Question 1: How do you differentiate between Hadoop and Spark?
Answer: Hadoop is more of an eco-system, which provides a platform for storing (different data formats), compute engine, cluster management, distributed file system (HDFS). Whereas Spark is more of a compute engine only, which can well integrated with the Hadoop. Even, you can say Spark work as a one of the compute engine for Hadoop.
Spark does not have its own storage engine, but it can connect to various other storage like HDFS, Local File System, and RDBMS etc.
Question 2: What are the basic functionality of the Spark Core?
Answer: Spark core is the heart of the entire Spark engine, which provide various functionality as below.
- Managing memory pool
- Scheduling task on the cluster.
- Recovering from the failed jobs
- Can integrate various storage like RDBMS, HDFS, AWS S3 etc.
- Provides the RDD APIs, which are the basis for the higher-level API.
Spark core abstract the native API or lower level technicalities for the end user.
Question 3: If you have your existing queries created using Hive, what all changes you need to do to run them on Spark?
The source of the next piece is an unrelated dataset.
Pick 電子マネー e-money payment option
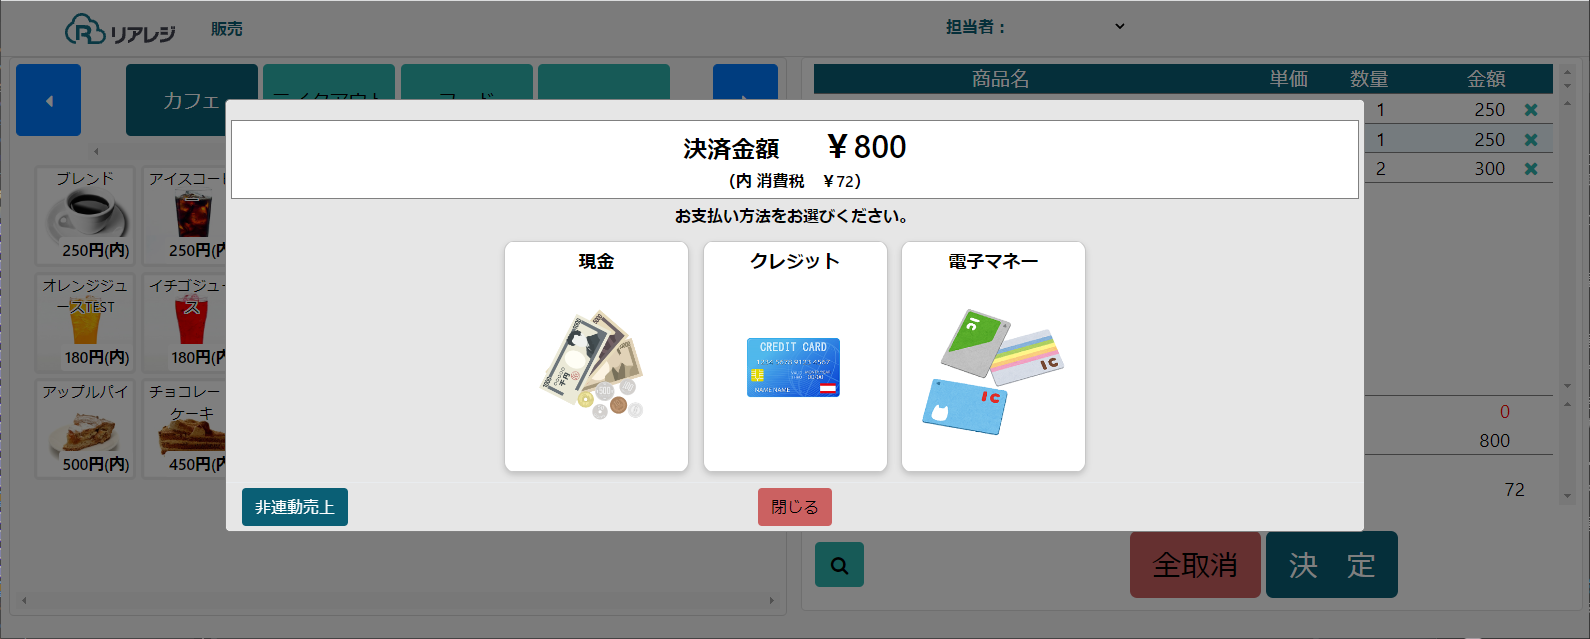 pyautogui.click(x=993, y=356)
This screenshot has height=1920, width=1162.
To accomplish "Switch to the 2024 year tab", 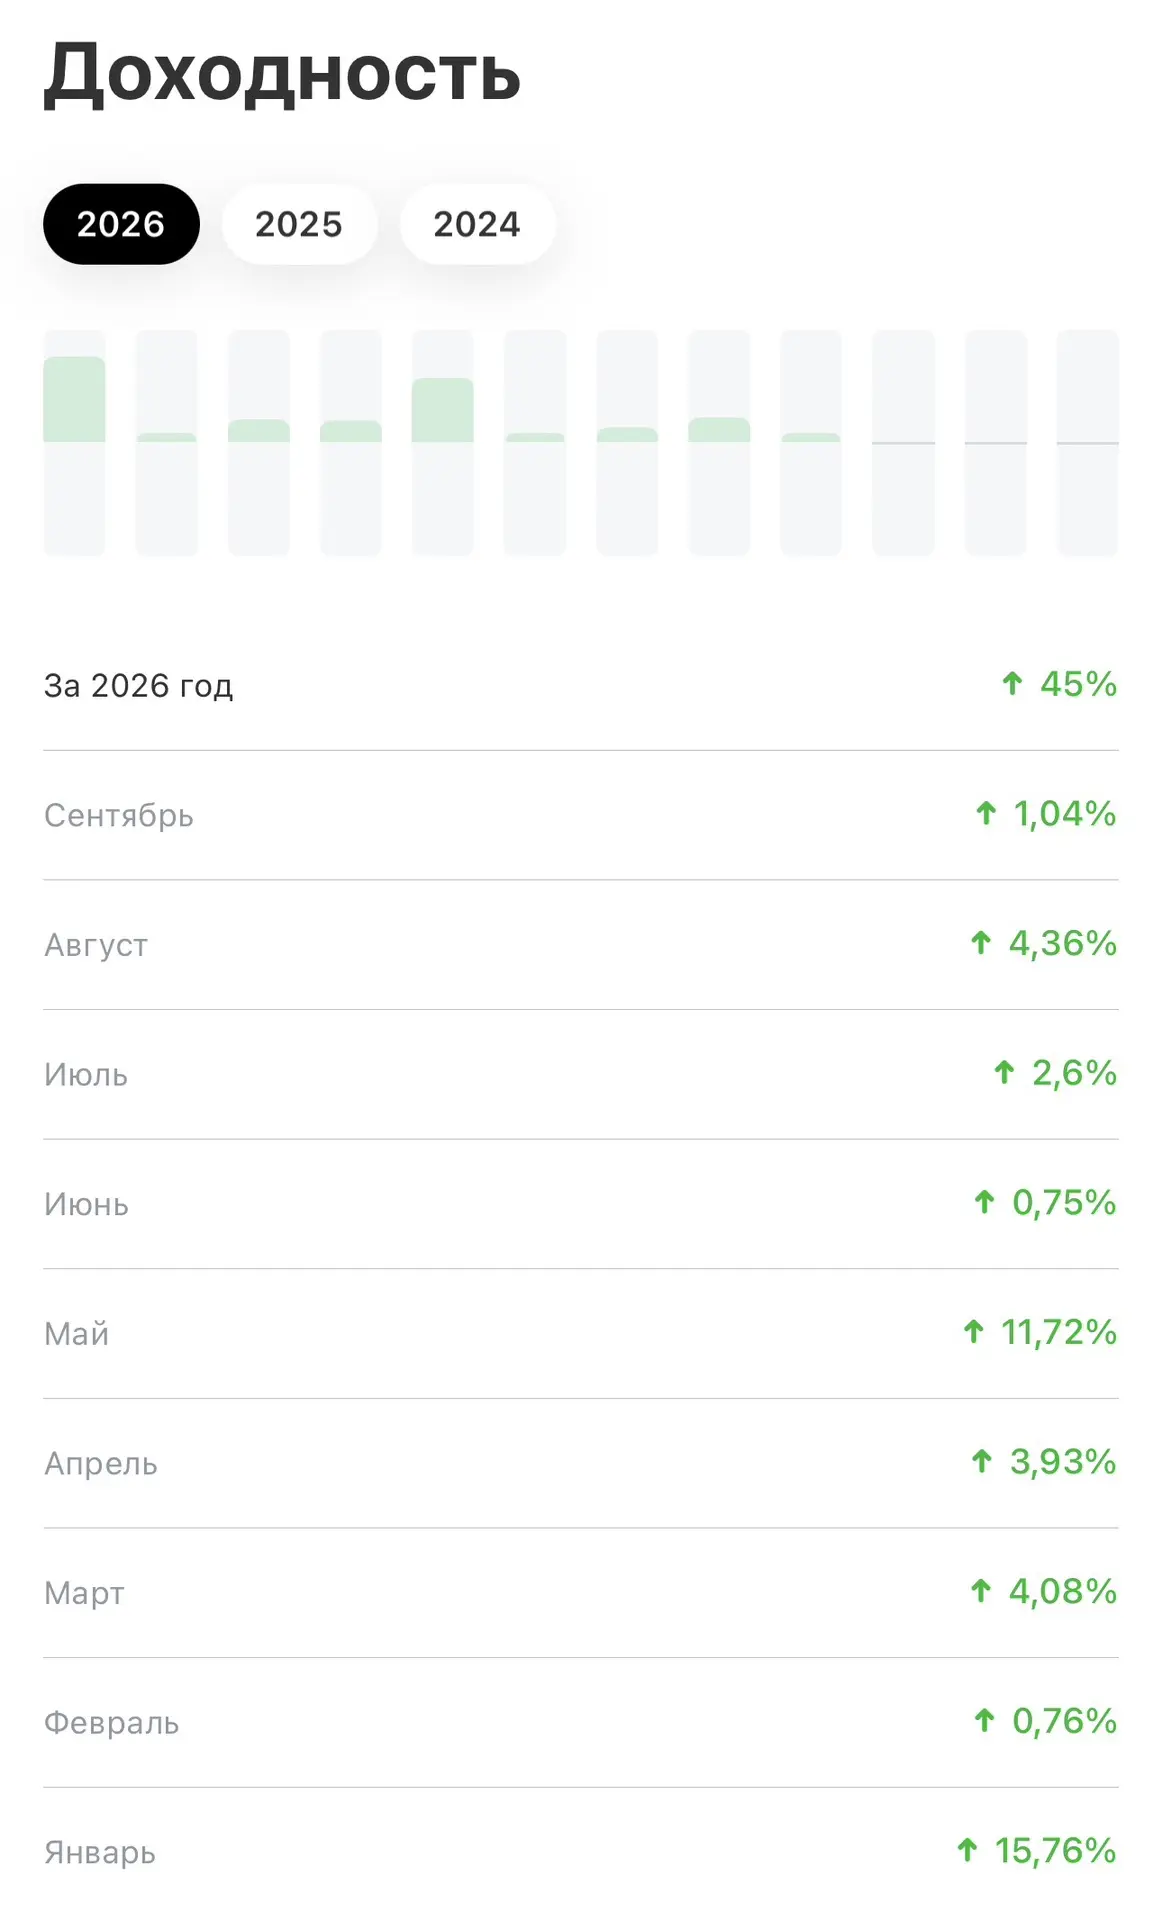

Answer: SparkSQL module has the capability to run queries in Spark, and also Spark SQL can use Hive Meta store as well, so there is no need to change anything to run hive queries in Spark SQL, even it can use UDFs defined by the Hive.
Question 4: What is the Driver Program in Spark?
Answer: This is one of the main program in Spark application, in case of REPL (spark shell will be driver program). Driver program create the instance of SparkSession(Spark 2.0) or SparkContext. It is the responsibility of the Driver program to communicate with the Cluster manager to distribute the task to cluster worker nodes.
Question 5: What is the role of cluster manager and what all cluster managers are supported by Spark?
Answer: Cluster manager, helps in managing the entire cluster worker nodes and communicate with the Driver Node as well. Spark support below three cluster manager.
- YARN : Yet another resource negotiator (Part of Hadoop eco-system) : Learn more
- Mesos
- Standalone cluster manager: This comes with the Spark itself, and good for testing and POC.